View the repo on GitHub →

What's in it

templates/ — Drop-in starter files for a new project: lora_config.yaml, prepare_data.py, test_model.py.
examples/ — End-to-end worked examples (e.g., SEO meta description generator) showing the dataset shape and full workflow.
docs/ — Reference guides on dataset design, deployment to Ollama/GGUF, and what to do when training looks weird.

The five-step workflow

Every project follows the same pattern, which is most of what the kit encodes:

Define the behavior — Write a two-sentence before/after spec. If you can't, you're not ready to build the dataset.
Build the dataset — 30 examples gets you a clear pattern, 100–300 gets real generalization. Quality over quantity. One bad example pollutes training.
Baseline test — Run the base model on your test prompts before training. Skipping this is the #1 beginner mistake.
Train — mlx_lm.lora --config lora_config.yaml. Watch train and val loss; if val starts climbing while train falls, you're overfitting.
Evaluate — Compare side-by-side on prompts the model hasn't seen. Loss numbers help, but the real test is "do the outputs look like what I wanted?"

Quick start

git clone https://github.com/collindjohnson/mlx-finetune-kit
mkdir -p ~/AI/finetuning/my-new-project && cd ~/AI/finetuning/my-new-project
cp ../path/to/mlx-finetune-kit/templates/* .

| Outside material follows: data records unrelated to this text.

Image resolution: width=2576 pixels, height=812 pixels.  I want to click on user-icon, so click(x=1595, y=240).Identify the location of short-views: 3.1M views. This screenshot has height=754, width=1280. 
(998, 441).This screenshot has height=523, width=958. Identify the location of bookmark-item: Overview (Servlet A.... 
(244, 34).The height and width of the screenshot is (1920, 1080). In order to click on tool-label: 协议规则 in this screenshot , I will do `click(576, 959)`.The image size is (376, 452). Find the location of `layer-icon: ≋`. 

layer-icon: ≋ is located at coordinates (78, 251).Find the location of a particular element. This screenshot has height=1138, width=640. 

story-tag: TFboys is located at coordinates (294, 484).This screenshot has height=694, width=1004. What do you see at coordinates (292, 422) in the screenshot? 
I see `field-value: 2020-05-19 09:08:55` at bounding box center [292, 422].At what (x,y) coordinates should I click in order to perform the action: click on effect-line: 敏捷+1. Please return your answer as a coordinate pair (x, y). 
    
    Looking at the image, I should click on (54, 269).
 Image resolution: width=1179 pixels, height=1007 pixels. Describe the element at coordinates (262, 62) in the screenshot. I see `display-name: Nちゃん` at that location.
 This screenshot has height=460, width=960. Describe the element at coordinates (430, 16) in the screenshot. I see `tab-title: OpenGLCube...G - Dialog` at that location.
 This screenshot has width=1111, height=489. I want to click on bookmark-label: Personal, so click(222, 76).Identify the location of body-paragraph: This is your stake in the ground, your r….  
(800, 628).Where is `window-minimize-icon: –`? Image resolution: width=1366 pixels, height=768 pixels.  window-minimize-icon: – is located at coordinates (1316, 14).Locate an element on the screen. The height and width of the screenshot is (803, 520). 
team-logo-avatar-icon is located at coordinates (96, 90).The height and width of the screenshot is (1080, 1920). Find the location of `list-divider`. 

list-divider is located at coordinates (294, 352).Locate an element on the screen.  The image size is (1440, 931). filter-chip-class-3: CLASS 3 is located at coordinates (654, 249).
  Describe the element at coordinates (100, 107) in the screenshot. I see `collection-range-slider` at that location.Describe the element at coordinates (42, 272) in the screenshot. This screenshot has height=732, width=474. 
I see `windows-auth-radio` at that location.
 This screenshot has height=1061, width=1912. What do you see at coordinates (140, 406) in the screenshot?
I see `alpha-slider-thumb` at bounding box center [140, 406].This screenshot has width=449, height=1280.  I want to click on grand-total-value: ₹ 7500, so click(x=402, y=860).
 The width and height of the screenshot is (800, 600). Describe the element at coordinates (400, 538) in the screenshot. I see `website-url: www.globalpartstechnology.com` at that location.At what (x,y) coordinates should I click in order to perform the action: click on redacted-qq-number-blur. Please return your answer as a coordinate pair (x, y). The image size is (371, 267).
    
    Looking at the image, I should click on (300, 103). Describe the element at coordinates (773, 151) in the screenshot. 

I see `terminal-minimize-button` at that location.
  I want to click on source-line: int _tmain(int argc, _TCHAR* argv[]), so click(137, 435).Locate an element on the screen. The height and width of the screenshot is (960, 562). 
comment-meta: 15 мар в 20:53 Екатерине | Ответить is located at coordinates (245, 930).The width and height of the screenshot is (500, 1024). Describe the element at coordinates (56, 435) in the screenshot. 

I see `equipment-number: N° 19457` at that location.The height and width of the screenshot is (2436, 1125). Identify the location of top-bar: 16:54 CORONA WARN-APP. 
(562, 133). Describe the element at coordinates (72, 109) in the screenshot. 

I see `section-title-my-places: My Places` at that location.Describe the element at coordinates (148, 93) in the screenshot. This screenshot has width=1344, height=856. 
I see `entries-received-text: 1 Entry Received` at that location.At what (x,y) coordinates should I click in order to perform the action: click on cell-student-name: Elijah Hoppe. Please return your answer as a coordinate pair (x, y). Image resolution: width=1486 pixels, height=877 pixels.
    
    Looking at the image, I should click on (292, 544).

python3 -m venv .venv && source .venv/bin/activate
pip install --upgrade pip && pip install mlx-lm huggingface_hub

# Edit prepare_data.py with your dataset, then:
python prepare_data.py        # Build train/valid splits
python test_model.py --base   # Baseline outputs (don't skip)
mlx_lm.lora --config lora_config.yaml   # Train (5–15 min)
python test_model.py --tuned  # See if it worked

When not to fine-tune

Honest reminder: most "I want a custom AI" use cases are better served by better prompting, RAG, or few-shot examples in the prompt. Fine-tune when you need a consistent output format prompting can't reliably produce, you're running cheaply at scale, you need offline/private operation, or you want a small specialized model that beats a big general one on a narrow task.